Europe can censor European search engines. But can a Canadian court censor every single search engine across the globe, controlling what information people in other countries have access to? That’s the opinion the Supreme Court of British Columbia landed on last week, in a decision that could open the floodgates to worldwide Internet censorship.
The frighteningly broad ruling springs from a relatively simple case. One company stole another company’s trade secrets to create a virtually identical product, then tricked users into buying its copycat product. Google volunteered to remove Google.ca search results for the copycat product, but refused to block the results from search results in other countries. Now the British Columbia court is forcing Google’s hand, demanding that it remove the copycat company’s website from its databases worldwide.
On the surface, the case bears some resemblance to the European Union’s new (and deeply misguided) “right to be forgotten” laws, which, under some circumstances, allow individuals to request that search engines hide results pertaining to their pasts. But really, the Canadian ruling is vastly worse. The EU laws apply only within the EU—the European Court of Justice could hardly argue that it has authority to control what an American search engine shows to American users. But the British Columbia court bypasses this limitation by concocting a novel theory of universal jurisdiction, asserting authority to regulate every Google search performed anywhere on the planet.
It’s not hard to imagine the horrifying ramifications of this theory. If Canada can censor the search results that people all over the world get, so could another country. As University of Ottawa law professor Michael Geist points out, a Russian court could order Google to delete gay and lesbian websites from its database for violating the country’s “homosexual propaganda law.” A court in Iran could force Google to strip all Israeli websites from its search engines. China could prevent American users from accessing websites that discuss the Tiananmen Square massacre.

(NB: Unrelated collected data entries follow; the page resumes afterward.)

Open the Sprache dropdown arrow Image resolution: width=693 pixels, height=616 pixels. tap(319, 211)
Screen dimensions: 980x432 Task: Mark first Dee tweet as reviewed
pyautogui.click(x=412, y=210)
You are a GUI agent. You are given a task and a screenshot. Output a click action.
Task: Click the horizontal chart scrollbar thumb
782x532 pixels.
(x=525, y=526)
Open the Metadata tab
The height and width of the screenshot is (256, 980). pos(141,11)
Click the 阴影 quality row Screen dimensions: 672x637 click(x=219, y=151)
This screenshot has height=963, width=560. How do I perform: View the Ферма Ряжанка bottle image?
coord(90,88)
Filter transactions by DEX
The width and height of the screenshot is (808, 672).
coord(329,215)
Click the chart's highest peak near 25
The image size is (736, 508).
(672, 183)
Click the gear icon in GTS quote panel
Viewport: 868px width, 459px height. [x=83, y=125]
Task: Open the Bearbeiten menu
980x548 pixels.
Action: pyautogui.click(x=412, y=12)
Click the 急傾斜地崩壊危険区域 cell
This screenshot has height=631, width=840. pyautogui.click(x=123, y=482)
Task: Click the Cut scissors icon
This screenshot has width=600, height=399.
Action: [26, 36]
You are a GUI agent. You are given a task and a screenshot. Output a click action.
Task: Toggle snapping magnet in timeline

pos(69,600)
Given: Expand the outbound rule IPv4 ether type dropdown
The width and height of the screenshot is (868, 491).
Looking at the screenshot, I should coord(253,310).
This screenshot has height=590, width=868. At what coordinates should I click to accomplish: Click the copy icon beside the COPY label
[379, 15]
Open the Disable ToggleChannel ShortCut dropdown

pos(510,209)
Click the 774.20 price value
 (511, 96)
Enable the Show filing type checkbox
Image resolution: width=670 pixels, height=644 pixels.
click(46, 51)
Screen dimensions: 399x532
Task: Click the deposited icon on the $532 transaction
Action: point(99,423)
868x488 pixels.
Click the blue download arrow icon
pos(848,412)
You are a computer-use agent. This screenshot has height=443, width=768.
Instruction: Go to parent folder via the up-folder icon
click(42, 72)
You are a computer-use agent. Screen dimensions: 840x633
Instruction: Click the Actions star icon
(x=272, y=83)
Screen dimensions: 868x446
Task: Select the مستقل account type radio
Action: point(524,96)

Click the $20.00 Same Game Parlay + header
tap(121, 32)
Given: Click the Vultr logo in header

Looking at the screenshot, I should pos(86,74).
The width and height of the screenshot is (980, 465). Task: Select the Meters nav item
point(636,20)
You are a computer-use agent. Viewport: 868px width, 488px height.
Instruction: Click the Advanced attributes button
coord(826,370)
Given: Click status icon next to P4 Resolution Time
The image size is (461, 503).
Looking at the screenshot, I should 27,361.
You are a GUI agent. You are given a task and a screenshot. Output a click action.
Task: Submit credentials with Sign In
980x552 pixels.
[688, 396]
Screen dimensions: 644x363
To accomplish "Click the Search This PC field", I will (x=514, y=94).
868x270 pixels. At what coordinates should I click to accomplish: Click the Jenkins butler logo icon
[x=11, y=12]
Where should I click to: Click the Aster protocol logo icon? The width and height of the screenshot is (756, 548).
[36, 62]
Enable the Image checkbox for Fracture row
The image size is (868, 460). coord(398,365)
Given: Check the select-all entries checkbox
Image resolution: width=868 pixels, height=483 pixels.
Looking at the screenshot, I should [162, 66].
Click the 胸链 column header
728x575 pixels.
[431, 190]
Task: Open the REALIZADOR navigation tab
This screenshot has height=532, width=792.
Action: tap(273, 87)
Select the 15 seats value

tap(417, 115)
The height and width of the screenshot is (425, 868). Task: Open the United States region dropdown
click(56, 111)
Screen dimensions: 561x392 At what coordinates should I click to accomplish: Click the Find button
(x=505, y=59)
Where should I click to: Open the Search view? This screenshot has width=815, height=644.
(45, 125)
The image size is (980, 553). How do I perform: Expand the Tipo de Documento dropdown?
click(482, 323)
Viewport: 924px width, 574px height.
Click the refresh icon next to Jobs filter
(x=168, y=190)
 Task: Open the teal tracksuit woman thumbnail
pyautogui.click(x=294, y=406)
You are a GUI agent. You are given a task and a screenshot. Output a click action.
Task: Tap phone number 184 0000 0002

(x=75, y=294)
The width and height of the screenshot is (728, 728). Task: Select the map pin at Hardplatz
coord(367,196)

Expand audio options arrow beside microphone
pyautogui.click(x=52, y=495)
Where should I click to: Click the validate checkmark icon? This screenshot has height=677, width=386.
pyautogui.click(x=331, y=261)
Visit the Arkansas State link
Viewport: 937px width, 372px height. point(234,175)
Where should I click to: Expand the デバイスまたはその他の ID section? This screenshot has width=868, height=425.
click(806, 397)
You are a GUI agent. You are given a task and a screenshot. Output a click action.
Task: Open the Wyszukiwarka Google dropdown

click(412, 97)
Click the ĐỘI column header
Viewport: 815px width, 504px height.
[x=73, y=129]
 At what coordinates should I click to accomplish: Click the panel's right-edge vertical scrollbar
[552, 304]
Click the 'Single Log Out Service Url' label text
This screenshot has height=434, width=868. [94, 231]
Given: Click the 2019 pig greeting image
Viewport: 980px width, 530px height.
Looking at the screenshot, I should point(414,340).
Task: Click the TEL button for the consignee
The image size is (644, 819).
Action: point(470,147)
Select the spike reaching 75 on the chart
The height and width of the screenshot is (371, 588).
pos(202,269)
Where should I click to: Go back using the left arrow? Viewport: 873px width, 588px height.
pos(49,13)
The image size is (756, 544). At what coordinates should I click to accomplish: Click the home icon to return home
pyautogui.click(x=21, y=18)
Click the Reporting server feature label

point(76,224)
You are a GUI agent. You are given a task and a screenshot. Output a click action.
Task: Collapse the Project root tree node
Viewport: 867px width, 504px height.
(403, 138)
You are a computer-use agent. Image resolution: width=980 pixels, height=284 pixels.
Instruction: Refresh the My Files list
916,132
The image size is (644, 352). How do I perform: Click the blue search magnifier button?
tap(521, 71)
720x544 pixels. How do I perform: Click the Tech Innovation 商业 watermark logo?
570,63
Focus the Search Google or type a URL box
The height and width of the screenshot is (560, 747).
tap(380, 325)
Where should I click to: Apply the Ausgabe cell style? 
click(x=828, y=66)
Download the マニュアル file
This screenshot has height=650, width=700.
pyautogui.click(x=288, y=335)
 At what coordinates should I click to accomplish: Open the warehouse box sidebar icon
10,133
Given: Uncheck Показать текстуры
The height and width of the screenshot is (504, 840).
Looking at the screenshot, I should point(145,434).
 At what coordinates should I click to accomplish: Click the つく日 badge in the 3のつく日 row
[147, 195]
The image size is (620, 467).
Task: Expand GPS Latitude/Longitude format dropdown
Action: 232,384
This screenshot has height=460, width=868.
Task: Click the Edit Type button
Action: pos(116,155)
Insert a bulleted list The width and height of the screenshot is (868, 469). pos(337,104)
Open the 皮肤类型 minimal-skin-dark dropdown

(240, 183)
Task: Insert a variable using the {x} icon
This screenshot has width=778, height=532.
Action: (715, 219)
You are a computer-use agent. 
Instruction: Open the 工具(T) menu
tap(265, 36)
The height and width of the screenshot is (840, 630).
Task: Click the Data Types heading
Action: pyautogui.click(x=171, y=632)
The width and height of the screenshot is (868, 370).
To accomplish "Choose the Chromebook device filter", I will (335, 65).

The British Columbia court’s theory of universal Web jurisdiction, in other words, is pretty much the endgame of free speech on the Internet. In Europe, that train is already leaving the station: Right to be forgotten laws trample core free speech principles in favor of a vague right of privacy. The Canadian ruling represents a far worse threat—one that could roll back freedom of speech in countries like the United States, where freedom of speech is more revered than in Europe.
We’ve seen a version of this threat before. In 2000, a French court asserted jurisdiction over Yahoo—an American company, whose servers are located in the U.S.—and forced it to censor search results for Nazi memorabilia on all French websites. Yahoo’s online auction wasn’t specifically targeting French citizens, but the French court decided it had jurisdiction anyway, as French citizens could theoretically buy the memorabilia. When Yahoo tried to appeal the ruling in America, the 9th Circuit tossed out its case, holding (somewhat ironically) that it didn’t have jurisdiction over the French plaintiffs.
Since then, no foreign Internet censorship case has made it to American courts. But the menace looms larger today than it ever has. The American conception of free speech is on a collision course with the European/Canadian quest to vastly restrict freedom of expression on the Web. Different models of freedom can coexist in around the globe. But we all share one Internet—and the U.S. shouldn’t stand by while a Canadian court tries to censor what Americans get to Google.